**ФРАГМЕНТ ТЕКСТА:**
========
Опубликовано в журнале Звезда, номер 12, 2009
Глобальное потепление: домыслы и факты
О глобальном потеплении сейчас говорят как о техногенной катастрофе, вызванной бездумной хозяйственной деятельностью человечества. Этой актуальнейшей теме посвящено бесчисленное количество публикаций в прессе, в которых — независимо от того, респектабельное это издание или бульварный листок, — серьезная научная проблема трактуется неизменно в неряшливо-поверхностном журналистском стиле, да к тому же еще и в эмоциональном до истеричности тоне. Логотипом этой истерии стали апокалиптического вида картинки обрушивающихся шельфовых ледников (которые, между нами говоря, будут обрушиваться всегда — уже по той простой причине, что вода теплее льда при любом климате), а также грозно “дымящих” градирен атомных электростанций, из которых по определению не может выделяться ничего, кроме водяного пара и капельной воды.
========
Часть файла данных
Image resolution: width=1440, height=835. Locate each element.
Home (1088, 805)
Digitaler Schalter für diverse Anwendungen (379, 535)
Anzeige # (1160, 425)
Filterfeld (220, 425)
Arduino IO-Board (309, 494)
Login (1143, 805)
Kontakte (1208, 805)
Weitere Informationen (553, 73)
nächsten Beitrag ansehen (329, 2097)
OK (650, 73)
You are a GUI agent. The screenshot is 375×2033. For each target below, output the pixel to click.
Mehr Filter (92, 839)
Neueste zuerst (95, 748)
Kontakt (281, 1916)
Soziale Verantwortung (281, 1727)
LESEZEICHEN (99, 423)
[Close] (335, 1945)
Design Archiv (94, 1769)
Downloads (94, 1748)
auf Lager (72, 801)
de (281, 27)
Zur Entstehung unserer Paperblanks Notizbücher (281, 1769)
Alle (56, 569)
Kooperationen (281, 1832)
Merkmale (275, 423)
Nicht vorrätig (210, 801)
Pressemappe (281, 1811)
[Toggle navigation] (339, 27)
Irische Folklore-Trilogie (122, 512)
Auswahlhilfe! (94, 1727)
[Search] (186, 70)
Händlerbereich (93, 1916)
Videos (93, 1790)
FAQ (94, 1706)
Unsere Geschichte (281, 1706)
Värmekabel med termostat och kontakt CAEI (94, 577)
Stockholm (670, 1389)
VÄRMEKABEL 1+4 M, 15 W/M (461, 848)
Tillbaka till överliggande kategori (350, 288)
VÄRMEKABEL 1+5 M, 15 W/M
========
**ЗАДАНИЯ:**
- 1) Объясните в одном–трёх предложениях, почему, согласно статье о глобальном потеплении, шельфовые ледники будут обрушиваться всегда.
- 2) Ответьте на вопросы по статье о глобальном потеплении:
(а) В каком журнале, в каком номере и в каком году опубликована статья?
(б) В каком тоне, по словам статьи, публикации в прессе трактуют проблему потепления?
(в) Что, согласно статье, может выделяться из градирен атомных электростанций?
Записи для работы не понадобятся.

**ОТВЕТЫ ПО ЗАДАНИЯМ:**
- 1) Шельфовые ледники будут обрушиваться при любом климате по простой причине: вода теплее льда.

- 2)
(а) В журнале «Звезда», номер 12, 2009 год.
(б) В эмоциональном до истеричности тоне.
(в) Только водяной пар и капельная вода.